Brainerd Mission
The largest institution of its type among the eastern Cherokees, Brainerd Mission was a multi-acre school near Chattanooga.

Brainerd Mission

Brainerd Mission was a multi-acre mission school situated on Chickamauga Creek near present-day Chattanooga. Named for eighteenth-century missionary David Brainerd, it was the largest institution of its type among the Eastern Cherokees. The Boston-based American Board of Commissioners for Foreign Missions (ABCFM) received the Cherokees’ approval to establish the school in October 1816 and began classes there the following March. During its two decades of operation Brainerd enrolled more than three hundred male and female Cherokee students and employed forty ministers and teachers. While the institution was a frequent source of conflict between the Cherokees and the board, most students acquired at least basic proficiency in reading and writing, and several staff members provided Cherokee leaders with valuable political advice and assistance during the removal crisis.

The Congregationalist and Presbyterian missionary founders, including Daniel Butrick, Ard Hoyt, and Cyrus Kingsbury, assumed that proper education for Indian children included instilling them with Christian religious precepts and Anglo-American work habits. Accordingly, they designed a curriculum which included Bible study, hymns, prayer, and vocational training (stock-raising, gardening, smithing, and carpentry for boys and domestic chores, spinning, and weaving for girls) as well as the “three Rs,” grammar, and geography. Lessons followed the Lancastrian plan, wherein older and more accomplished students helped instruct their younger counterparts. Rigorous discipline included corporal punishment for infractions of the school’s code of behavior.

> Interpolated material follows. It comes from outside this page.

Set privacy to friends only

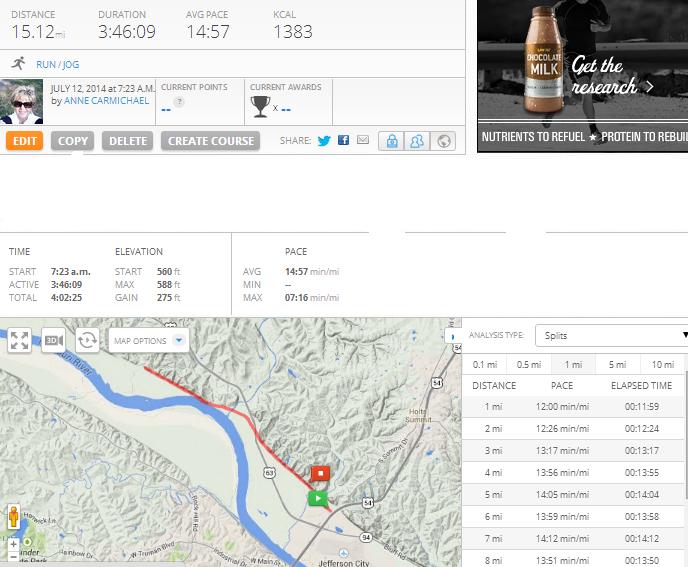tap(417, 141)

The Brainerd missionaries enjoyed some success as teachers, helping at least one hundred students achieve high levels of proficiency in English and reading and sending several young Cherokee men to the ABCFM’s Foreign Mission School in Connecticut for further instruction. Few students joined the mission’s Congregational church, however, and many parents objected to the missionaries’ use of corporal punishment and the agricultural chores required of male students–unsuitable work for men, according to Cherokee norms. Moreover, the missionaries’ pronounced bias in favor of bicultural students alienated full blood children and their parents. Consequently, the number of full-blooded Cherokees at Brainerd fell by one-third between 1821 and 1825.

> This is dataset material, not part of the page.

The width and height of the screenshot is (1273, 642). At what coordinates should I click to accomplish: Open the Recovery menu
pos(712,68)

The ABCFM initially charged students one dollar per week for tuition and board but eliminated these charges in 1819 to boost enrollment. Funding for Brainerd and for the board’s seven other mission stations in Cherokee territory came from private contributions and from the U.S. government, which gave the ABCFM a large (one thousand to two thousand dollars) annual grant. Using these funds, the Brainerd missionaries provided their students with free instruction, board, and clothing and financed the construction of an extensive mission complex which included separate boys’ and girls’ quarters and schoolhouses, housing for the missionaries and other instructors, a church, two mills, and a garden. In 1824 Cherokee leaders expressed concern over Brainerd’s rapid expansion and asked the National Council to prohibit further hiring by Superintendent William Chamberlain, to which the Council agreed. Tension between the Cherokee government and the board missionaries subsided in the late 1820s, however, as the two groups joined forces to resist removal.

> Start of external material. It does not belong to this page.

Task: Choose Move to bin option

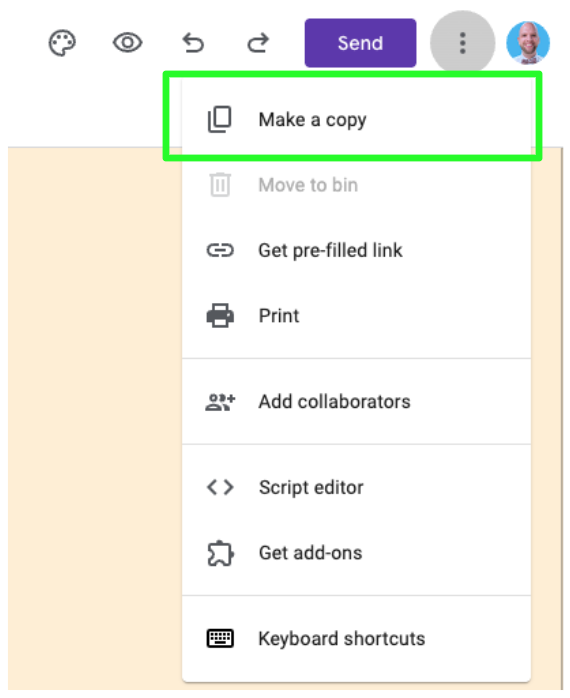Action: (356, 185)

In March 1830 a fire destroyed much of the central part of the mission, and classes and religious services could not resume for two years. In the mid-1830s Brainerd became a refuge for missionaries and Cherokee congregants driven from the ABCFM’s smaller stations in Georgia; by 1837 the Church of Christ of Brainerd included a record 110 members. The expulsion of the Cherokees from the Southeast the following year forced the ABCFM to permanently abandon the site. Brainerd’s staff held their final religious services in August 1838.

Suggested Reading

William McLoughlin, Cherokees and Missionaries (1984); Robert Sparks Walker, Torchlights to the Cherokees (1931)

Citation Information

The following information is provided for citations.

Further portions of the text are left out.